Quantitative Localization of the Phytoalexin Glyceollin I in Relation to Fungal Hyphae in Soybean Roots Infected with Phytophthora megasperma f. sp. glycinea

A radioimmunoassay specific for glyceollin I was used to quantitate this phytoalexin in roots of soybean (Glycine max [L.] Merr. cv Harosoy 63) after infection with zoospores of either race 1 (incompatible) or race 3 (compatible) of Phytophthora megasperma Drechs. f. sp. glycinea Kuan and Erwin. The sensitivity of the radioimmunoassay and an inmmunofluorescent stain for hyphae permitted quantitation of phytoalexin and localization of the fungus in alternate serial cryotome sections from the same root. The incompatible interaction was characterized by extensive fungal colonization of the root cortex which was limited to the immediate vicinity of the inoculation site.
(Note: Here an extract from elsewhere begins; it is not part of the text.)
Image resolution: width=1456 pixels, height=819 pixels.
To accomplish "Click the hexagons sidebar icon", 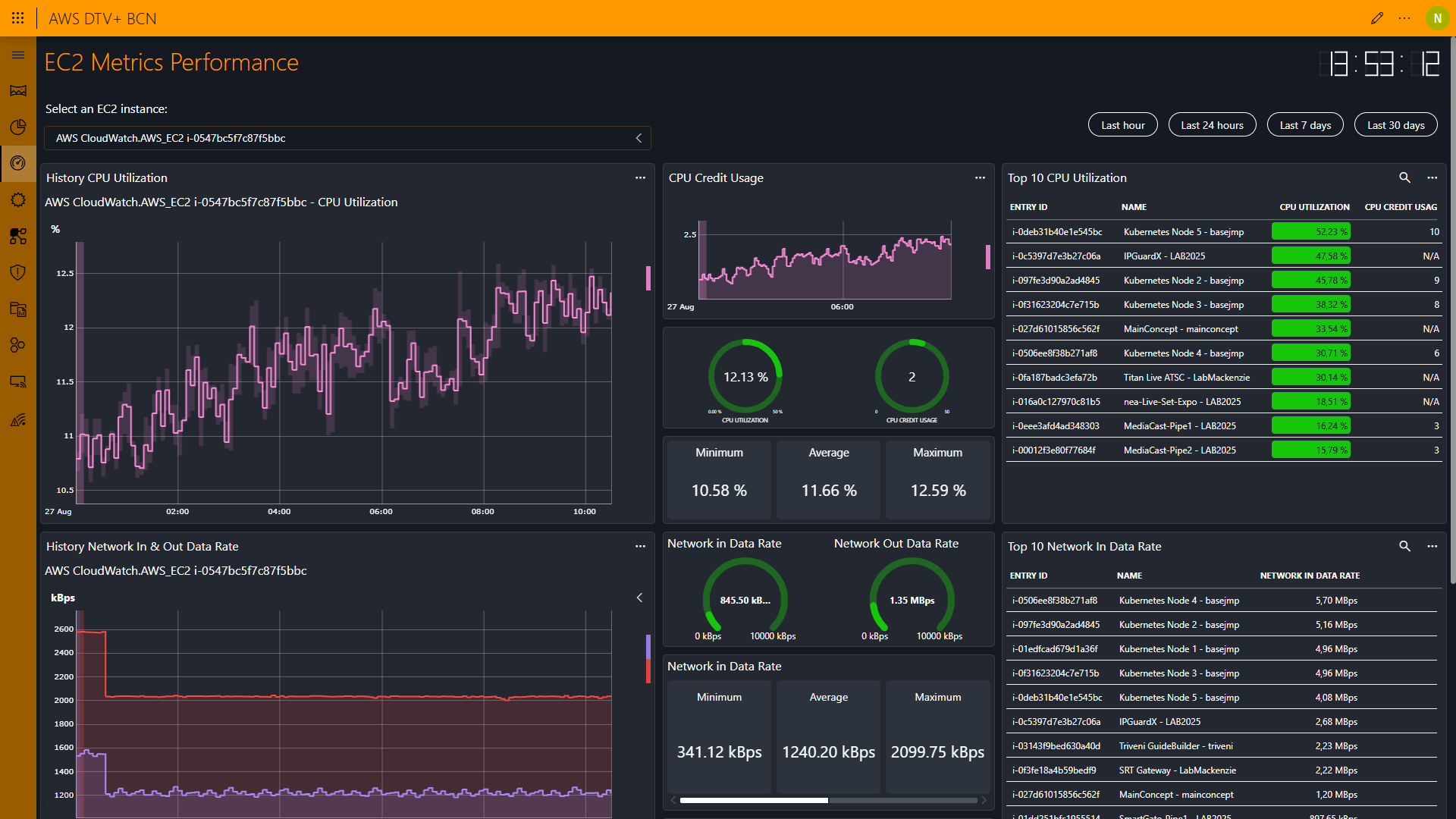I will [18, 345].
Glyceollin I was first detected in extracts of whole roots 2 hours after infection, and phytoalexin content rose rapidly thereafter. Significant concentrations of glyceollin I were present at the infection site in cross-sections (42 micrometers thick) of such roots by 5 hours, and exceeded 0.6 micromoles per milliliter (EC(90)in vitro for glyceollin I) by 8 hours after infection. Longitudinal sectioning (14 micrometers thick) showed that glyceollin I accumulated particularly in the epidermal cell layers, but also was present in the root cortex at inhibitory concentrations. No hyphae were observed in advance of detectable levels of the phytoalexin and, in most roots, glyceollin I concentrations dropped sharply at the leading edge of the infection. In contrast, the compatible interaction was characterized by extensive unchecked fungal colonization of the root stele, with lesser growth in the rest of the root. Only small amounts of glyceollin I were detected in whole root extracts during the first 14 hours after infection. Measurable amounts of glyceollin I were detected only in occasional cross-sections of such roots 11 and 14 hours after infection. The phytoalexin was present at inhibitory concentrations in the epidermal cell layers, but the inhibitory zone did not extend appreciably into the cortex. Altogether, these data support the hypothesis that the accumulation of glyceollin I is an important early response of soybean roots to infection by P. megasperma, but may not be solely responsible for inhibition of fungal growth in the resistant response.